> _TEXTE SOURCE_:
Mexique : Lutte pour la libération des
prisonnières et prisonniers politiques.
Éric Tremblay. Mexico, le
premier juin 2002– Jeudi dernier, le
30 mai, furent libérés Ericka Zamora, étudiante de l’UNAM,
ainsi qu’Efren Cortez, tous deux ayant survécu au massacre de
El Charco en 1998. Cette libération est le résultat d’une
lutte acharnée de plusieurs organisations populaires, paysannes
et étudiantes, et s’inscrit dans une campagne plus large pour
la libération de tous les prisonniers et prisonnières politiques
du Mexique. Cet article se veut surtout un appel à la solidarité
de personnes ou d’organisations québécoises afin de renforcer
cette campagne.
Le
matin du 7 juin 1998, à El Charco, communauté indigène de l’état
de Guerrero, l’armée mexicaine encercle l’école du village où
dorment une quarantaine de personnes, demande à tout le monde de
sortir puis commence à tirer sur l’édifice. Parmi les
personnes présentes à l’intérieur se trouvaient alors des
paysans de El Charco et d’une communauté voisine, des
combattantEs de l’ERPI (Armée révolutionnaire du peuple insurgé)
qui étaient en visite dans la communauté, et trois étudiantEs
qui faisaient de l’alphabétisation dans la région. Parmi ces
étudiantEs se trouvait Ericka Zamora, étudiante en sociologie à
l’UNAM (Université Nationale Autonomme de Mexico), alors âgée
de 21 ans.

> _ÉNONCÉ 1_: D'après l'article sur la libération de prisonniers politiques au Mexique, dans quel but son auteur adresse-t-il un appel à la solidarité de personnes ou d'organisations québécoises ? Expliquez-le en une à trois phrases.
> _ÉNONCÉ 2_: Reproduisez à l'identique le passage de l'article sur la libération de prisonniers politiques au Mexique qui commence aux mots « Éric Tremblay. Mexico, le » et se termine après les mots « cette campagne. ».
La liste ci-dessous constitue un matériau indépendant de l'article.

> _MATÉRIEL RECUEILLI_:
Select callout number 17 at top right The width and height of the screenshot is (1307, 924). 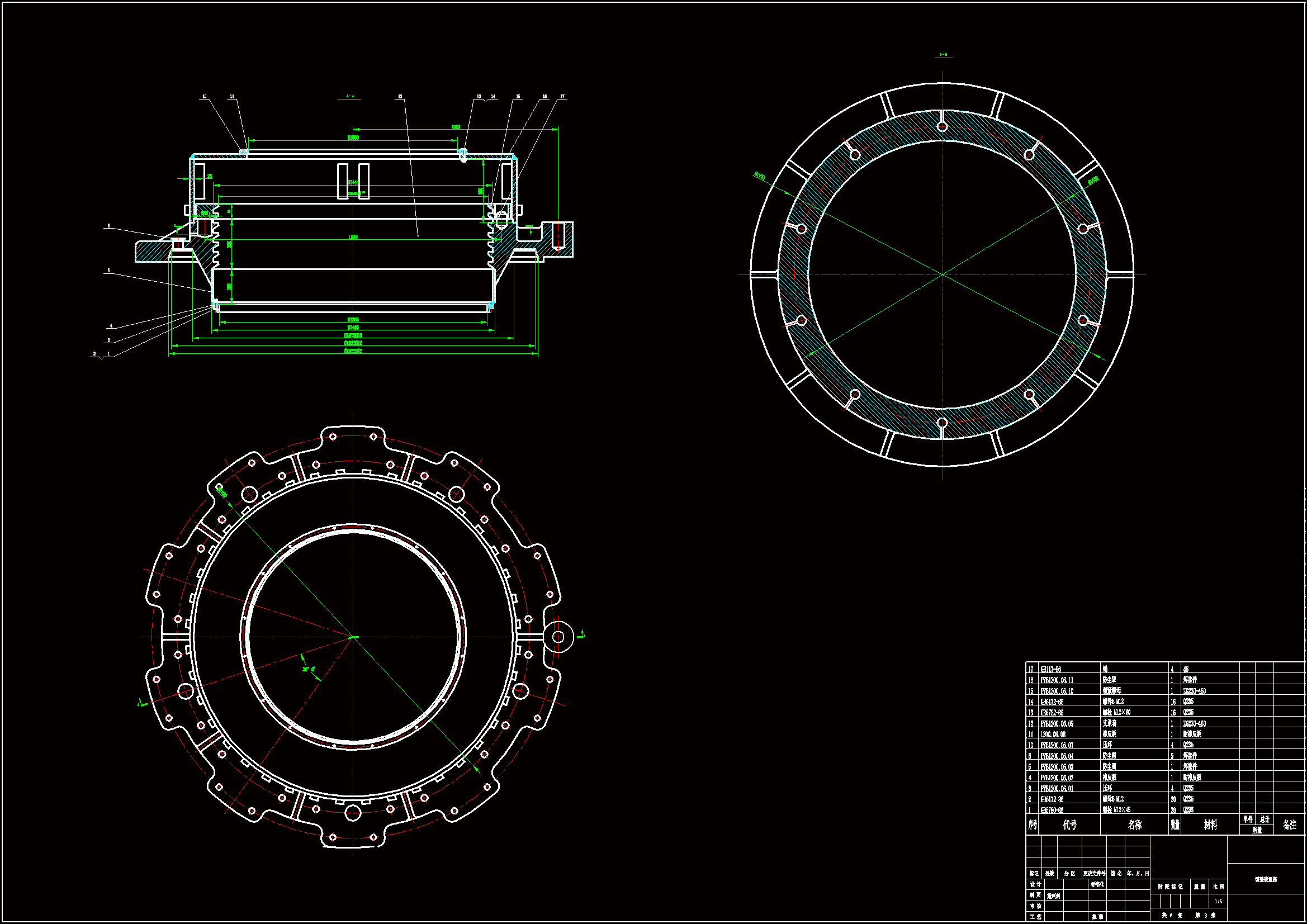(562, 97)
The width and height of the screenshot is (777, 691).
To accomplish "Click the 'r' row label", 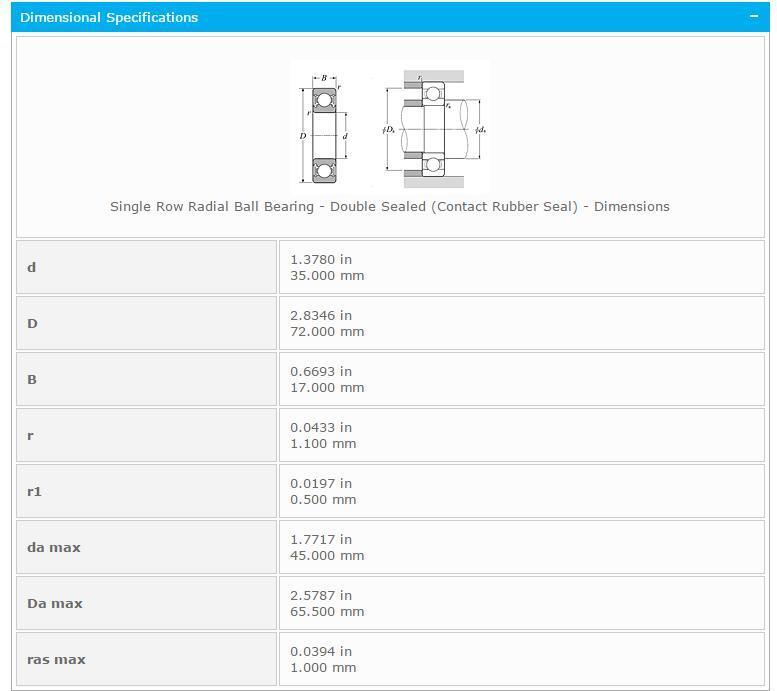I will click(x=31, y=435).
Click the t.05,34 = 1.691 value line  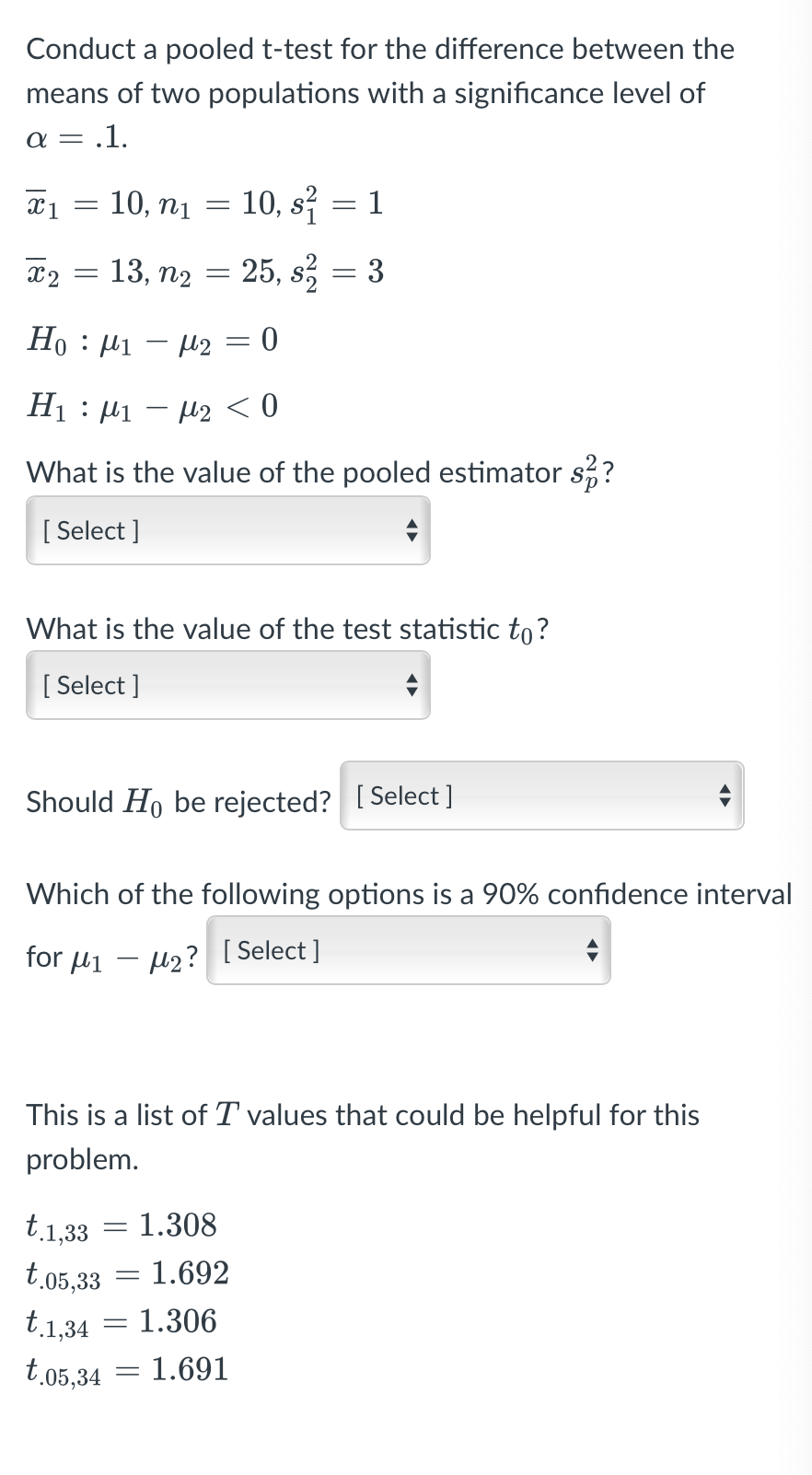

> _RÉPONSE ATTENDUE 1_: L'auteur lance cet appel afin de renforcer la campagne pour la libération de tous les prisonniers et prisonnières politiques du Mexique, campagne dans laquelle s'inscrit la libération d'Ericka Zamora et d'Efren Cortez.

> _RÉPONSE ATTENDUE 2_:
Éric Tremblay. Mexico, le
premier juin 2002– Jeudi dernier, le
30 mai, furent libérés Ericka Zamora, étudiante de l’UNAM,
ainsi qu’Efren Cortez, tous deux ayant survécu au massacre de
El Charco en 1998. Cette libération est le résultat d’une
lutte acharnée de plusieurs organisations populaires, paysannes
et étudiantes, et s’inscrit dans une campagne plus large pour
la libération de tous les prisonniers et prisonnières politiques
du Mexique. Cet article se veut surtout un appel à la solidarité
de personnes ou d’organisations québécoises afin de renforcer
cette campagne.